## AIM OF THE TASK
Write out the data below in full, unchanged, minus the images.

## Dataset entries
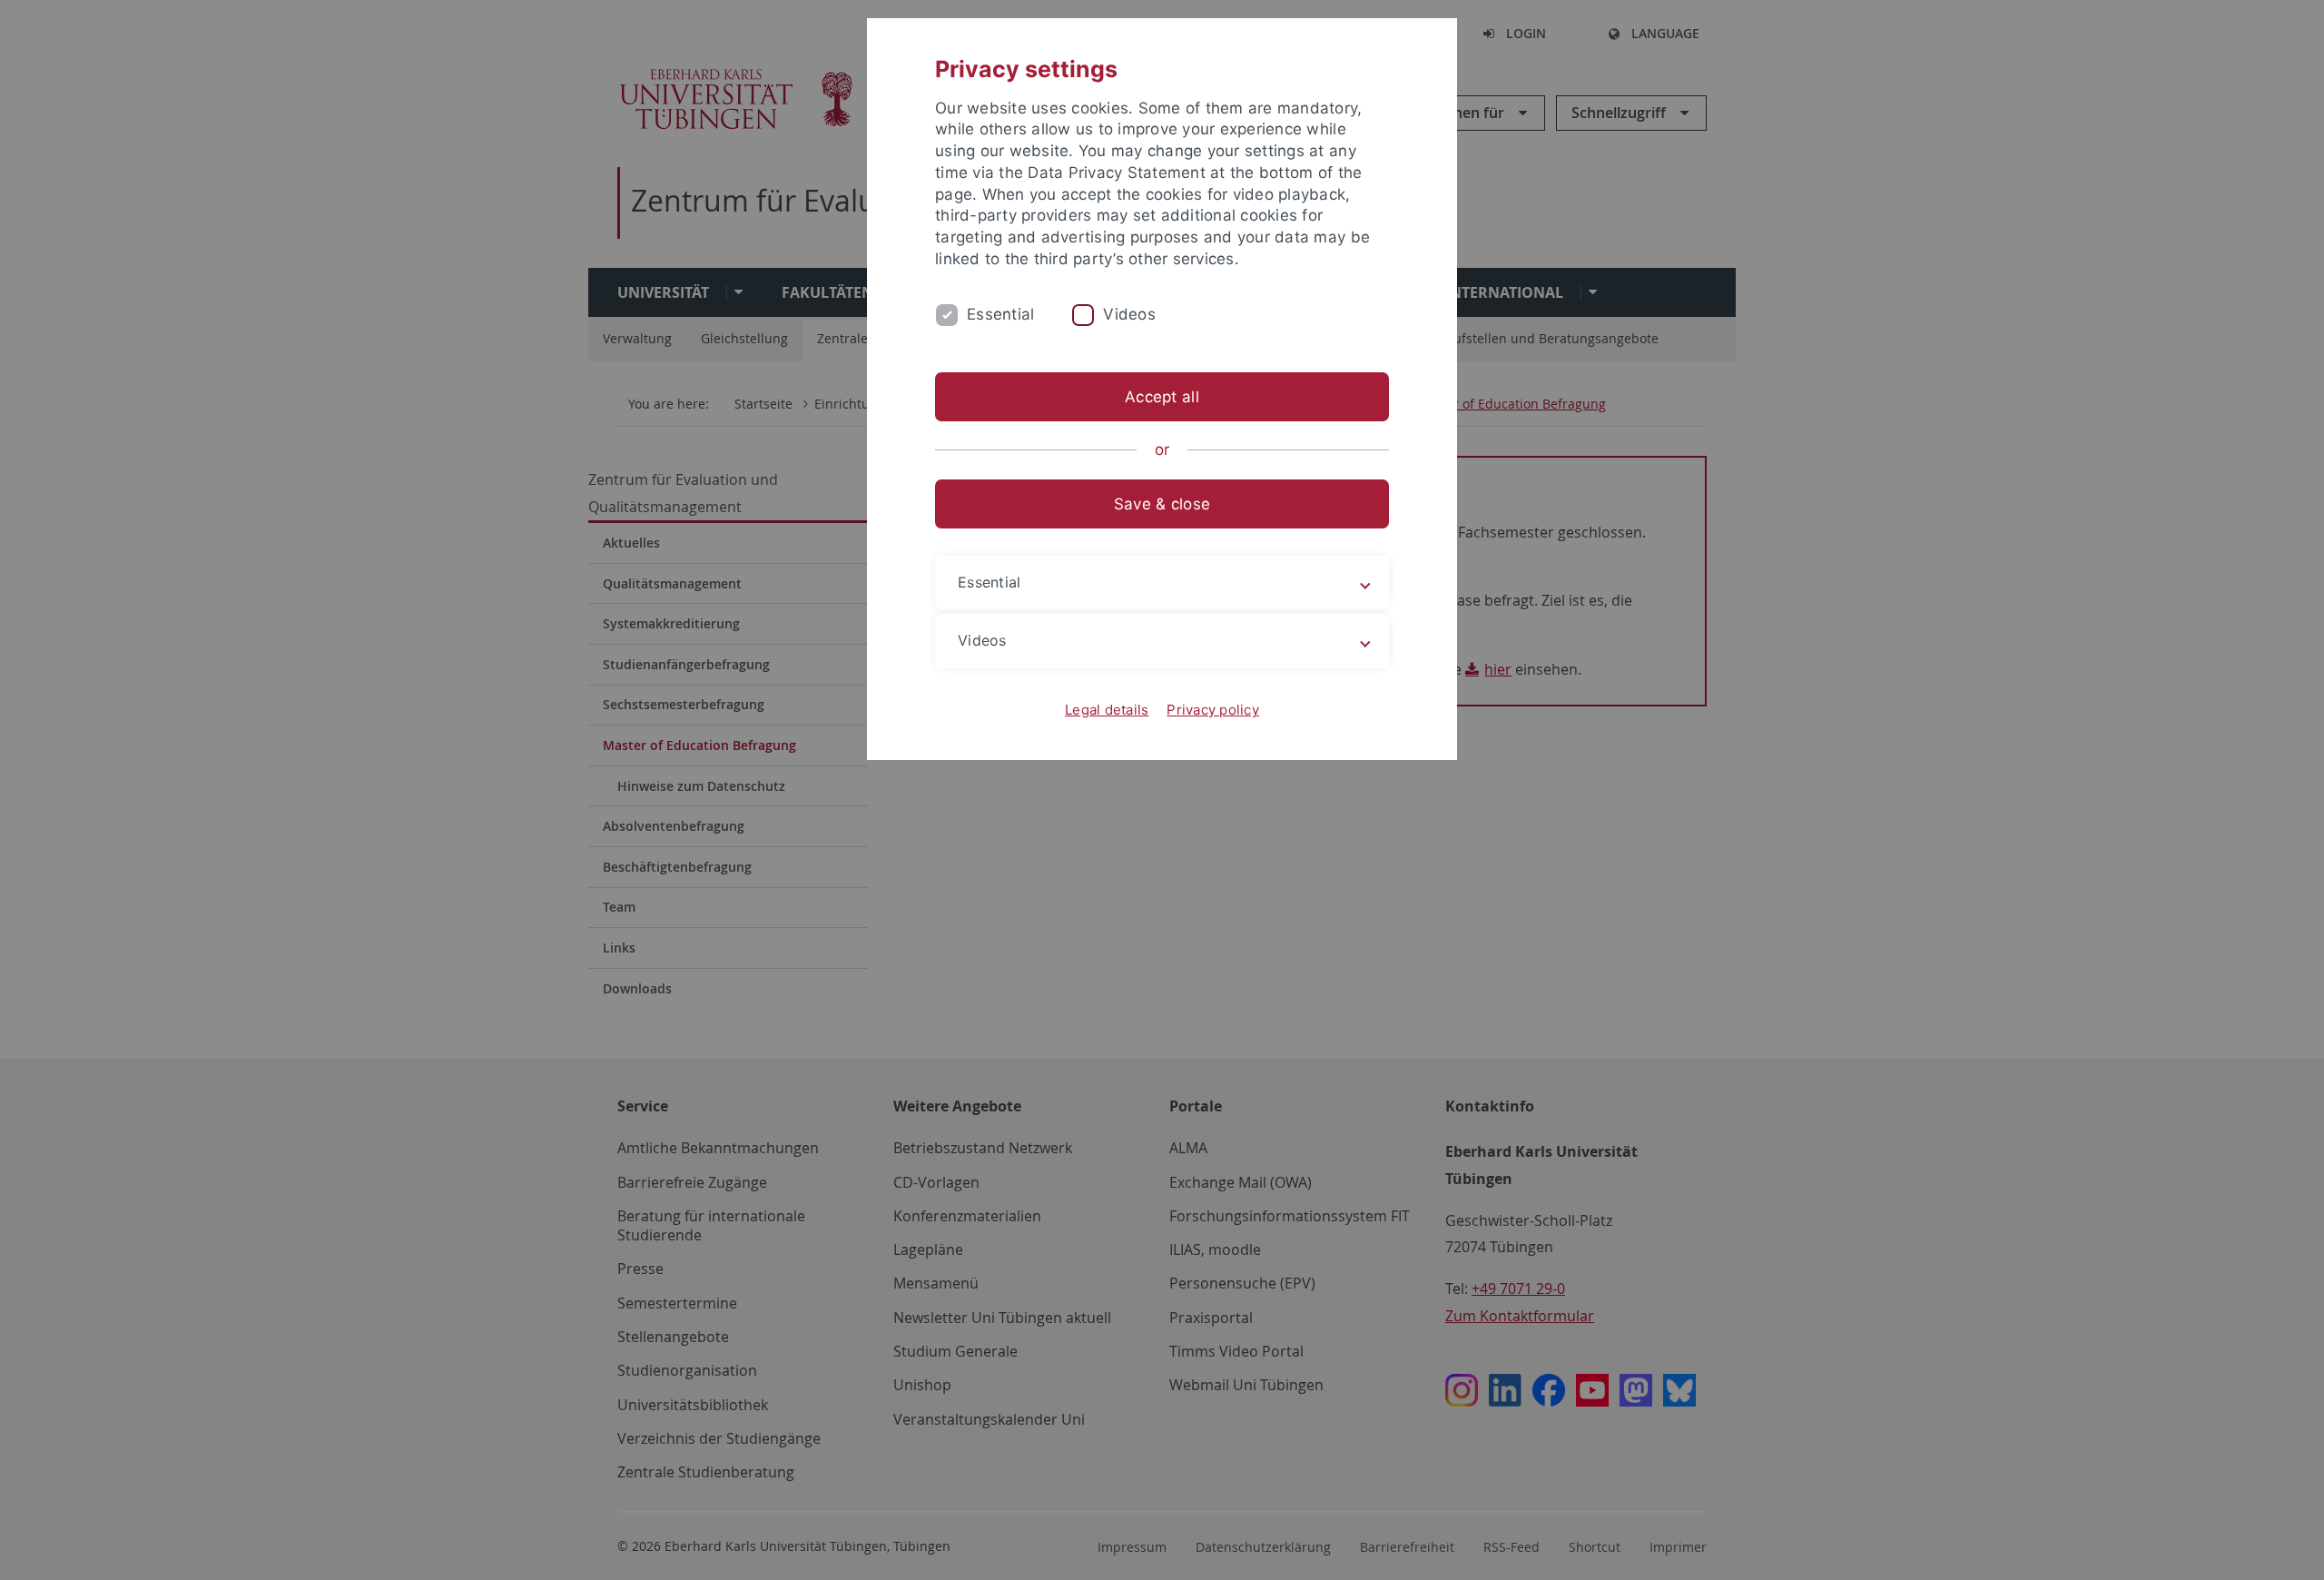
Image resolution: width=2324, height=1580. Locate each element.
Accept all (1162, 397)
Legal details (1106, 709)
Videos (1129, 314)
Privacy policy (1213, 709)
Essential (1000, 314)
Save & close (1162, 504)
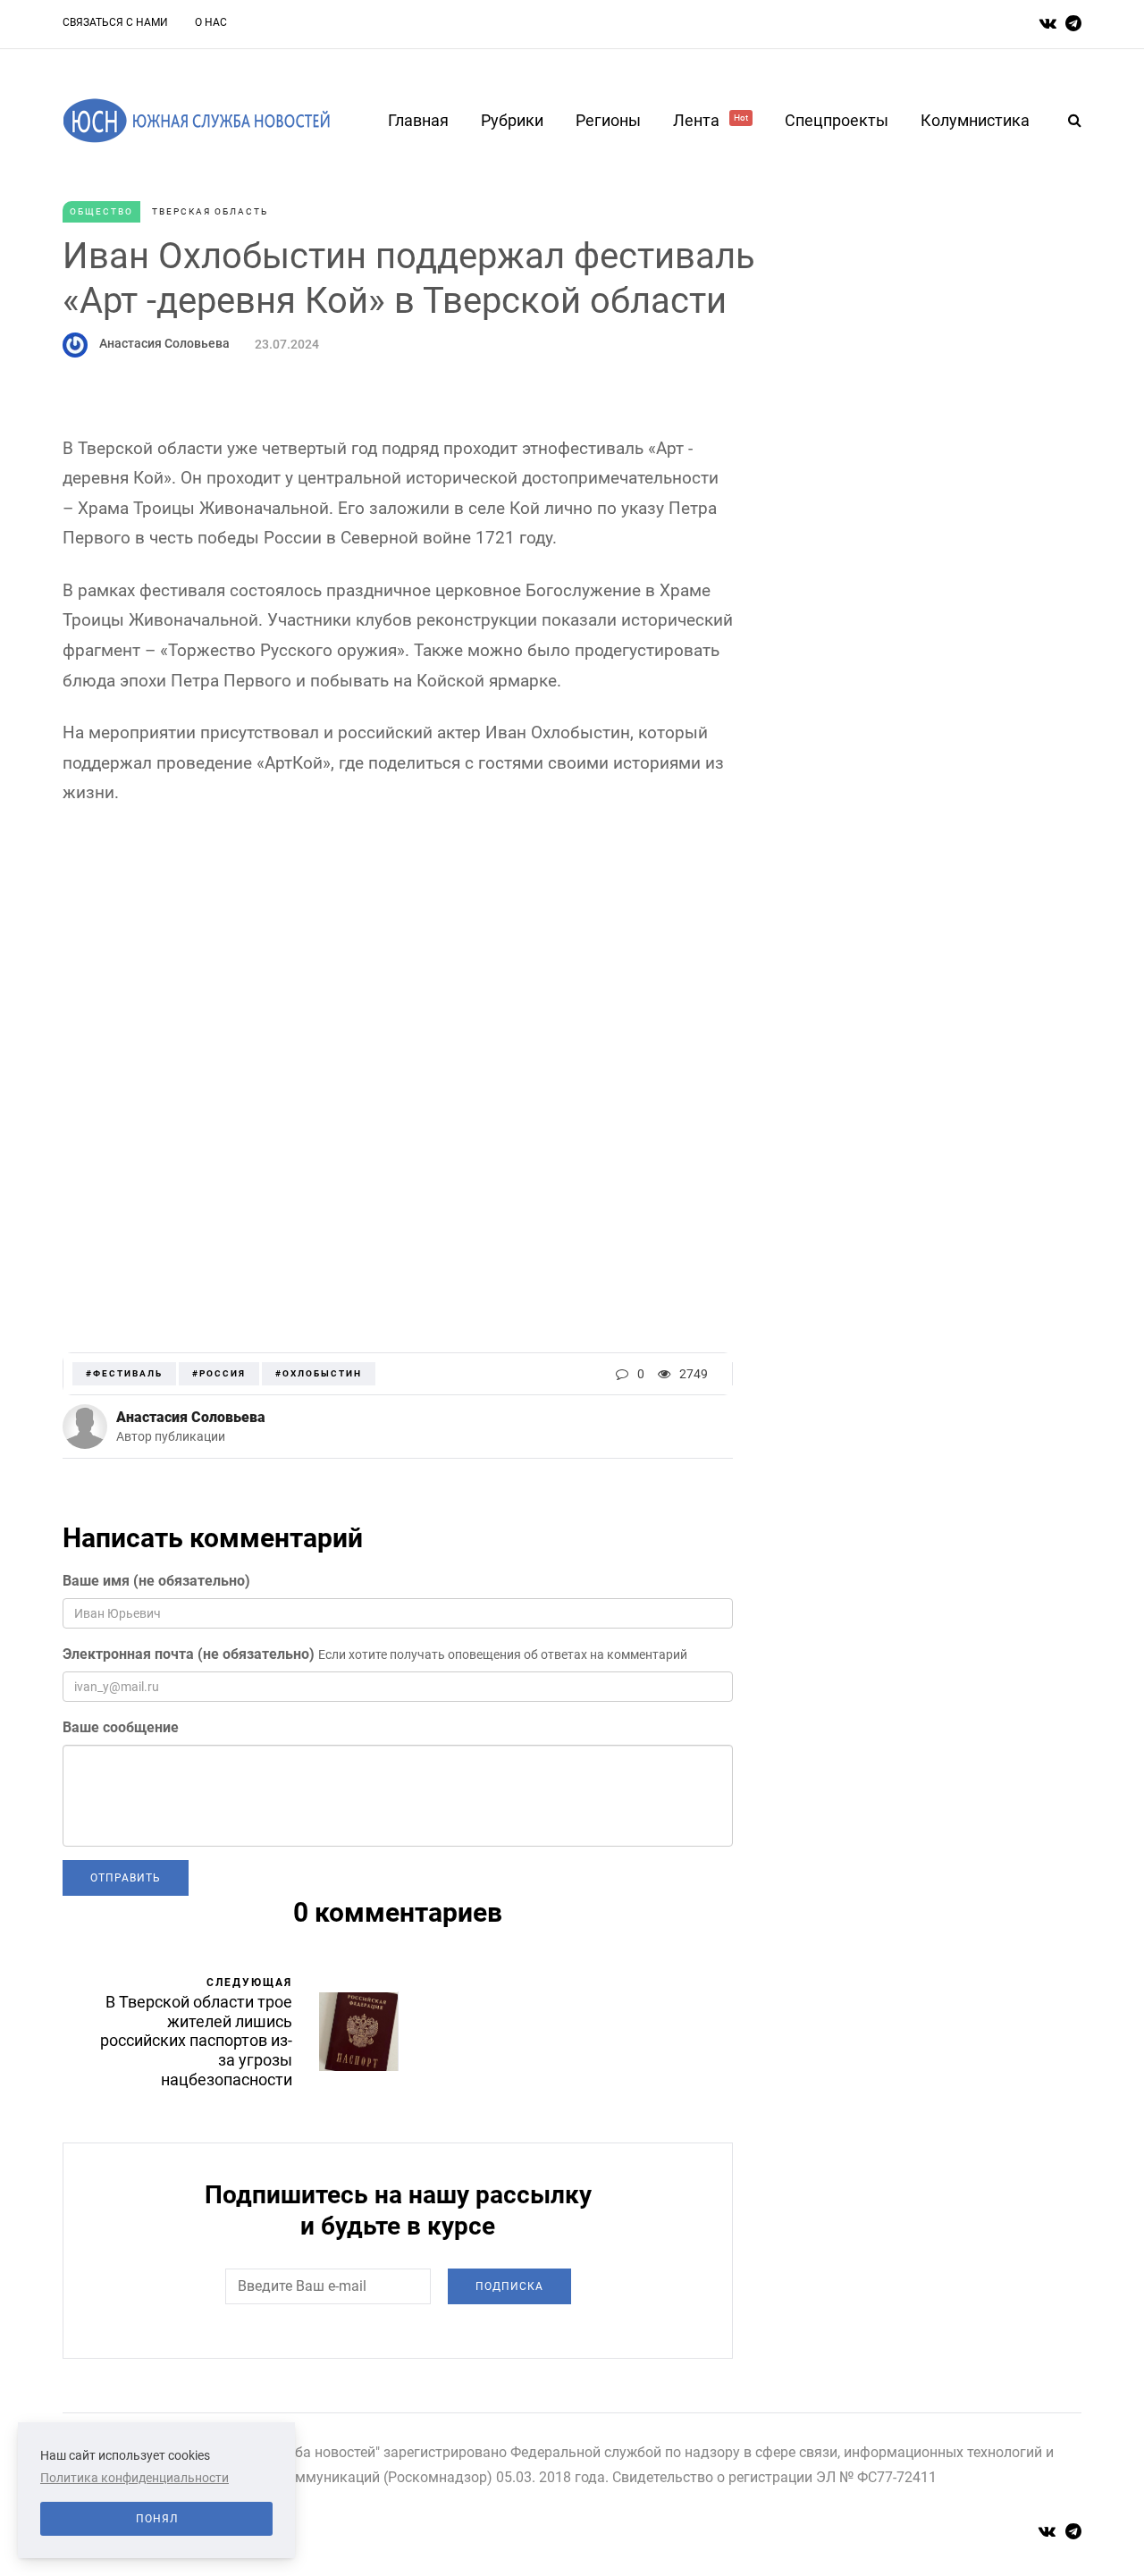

## EXERCISE SOLUTION
Image resolution: width=2324, height=1580. Locate each element.
Accept all (1162, 397)
Legal details (1106, 709)
Videos (1129, 314)
Privacy policy (1213, 709)
Essential (1000, 314)
Save & close (1162, 504)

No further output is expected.